RECORDS FOR THIS TASK:
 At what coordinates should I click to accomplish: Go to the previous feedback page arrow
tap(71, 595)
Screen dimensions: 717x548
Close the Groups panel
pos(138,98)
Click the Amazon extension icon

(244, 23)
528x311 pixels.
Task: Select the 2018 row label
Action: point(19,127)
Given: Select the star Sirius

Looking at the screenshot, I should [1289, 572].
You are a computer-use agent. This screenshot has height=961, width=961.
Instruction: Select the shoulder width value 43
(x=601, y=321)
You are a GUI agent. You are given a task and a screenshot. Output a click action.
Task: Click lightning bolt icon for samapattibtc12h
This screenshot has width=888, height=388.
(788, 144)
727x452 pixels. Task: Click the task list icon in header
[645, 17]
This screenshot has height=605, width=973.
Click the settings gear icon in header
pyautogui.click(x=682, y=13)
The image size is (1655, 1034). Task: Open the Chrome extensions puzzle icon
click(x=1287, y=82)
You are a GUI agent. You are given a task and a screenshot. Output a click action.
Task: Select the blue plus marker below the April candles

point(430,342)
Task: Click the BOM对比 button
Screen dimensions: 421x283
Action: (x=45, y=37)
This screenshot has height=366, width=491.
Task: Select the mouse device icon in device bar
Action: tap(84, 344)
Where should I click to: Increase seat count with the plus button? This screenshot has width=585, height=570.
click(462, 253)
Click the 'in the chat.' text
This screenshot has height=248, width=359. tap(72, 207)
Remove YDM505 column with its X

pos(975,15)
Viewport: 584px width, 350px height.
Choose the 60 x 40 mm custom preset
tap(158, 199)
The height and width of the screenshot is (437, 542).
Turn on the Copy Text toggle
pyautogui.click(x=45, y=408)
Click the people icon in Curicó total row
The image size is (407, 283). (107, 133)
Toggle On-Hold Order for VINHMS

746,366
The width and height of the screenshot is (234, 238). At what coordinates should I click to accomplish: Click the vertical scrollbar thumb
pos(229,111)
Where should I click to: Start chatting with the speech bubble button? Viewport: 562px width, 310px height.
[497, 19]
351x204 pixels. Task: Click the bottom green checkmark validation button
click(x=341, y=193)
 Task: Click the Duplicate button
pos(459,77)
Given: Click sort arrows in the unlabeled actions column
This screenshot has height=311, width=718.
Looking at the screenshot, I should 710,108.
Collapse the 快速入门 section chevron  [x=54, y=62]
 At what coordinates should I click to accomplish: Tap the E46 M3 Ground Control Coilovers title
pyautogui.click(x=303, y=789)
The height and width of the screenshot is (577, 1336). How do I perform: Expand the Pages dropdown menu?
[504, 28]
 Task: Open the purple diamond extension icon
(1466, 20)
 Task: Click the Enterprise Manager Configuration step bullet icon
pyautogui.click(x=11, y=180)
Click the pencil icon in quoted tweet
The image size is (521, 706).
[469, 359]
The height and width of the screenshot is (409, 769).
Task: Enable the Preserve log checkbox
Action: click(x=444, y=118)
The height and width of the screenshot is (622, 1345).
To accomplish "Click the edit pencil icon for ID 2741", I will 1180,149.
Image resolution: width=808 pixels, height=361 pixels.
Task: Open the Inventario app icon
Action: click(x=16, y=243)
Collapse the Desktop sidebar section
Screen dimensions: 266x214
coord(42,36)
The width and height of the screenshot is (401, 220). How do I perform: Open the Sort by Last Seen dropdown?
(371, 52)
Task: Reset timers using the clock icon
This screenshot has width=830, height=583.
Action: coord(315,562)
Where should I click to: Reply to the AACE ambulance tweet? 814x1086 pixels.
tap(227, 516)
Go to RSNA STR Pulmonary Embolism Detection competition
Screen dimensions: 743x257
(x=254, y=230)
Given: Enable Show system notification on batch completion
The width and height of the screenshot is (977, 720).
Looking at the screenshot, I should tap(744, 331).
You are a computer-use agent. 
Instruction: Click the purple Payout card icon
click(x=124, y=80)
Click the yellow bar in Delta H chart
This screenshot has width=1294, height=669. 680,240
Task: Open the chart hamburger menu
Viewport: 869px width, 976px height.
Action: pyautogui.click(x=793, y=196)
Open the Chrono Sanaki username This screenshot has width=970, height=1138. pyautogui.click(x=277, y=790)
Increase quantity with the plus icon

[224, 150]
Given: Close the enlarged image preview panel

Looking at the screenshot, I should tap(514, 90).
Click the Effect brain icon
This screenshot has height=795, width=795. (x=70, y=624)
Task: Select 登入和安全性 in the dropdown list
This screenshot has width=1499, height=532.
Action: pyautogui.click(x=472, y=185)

WHAT IS NEEDED: Search the lines above for the string "computer", then show every one that has it.

RESULT:
You are a computer-use agent. This screenshot has height=961, width=961.
You are a computer-use agent. 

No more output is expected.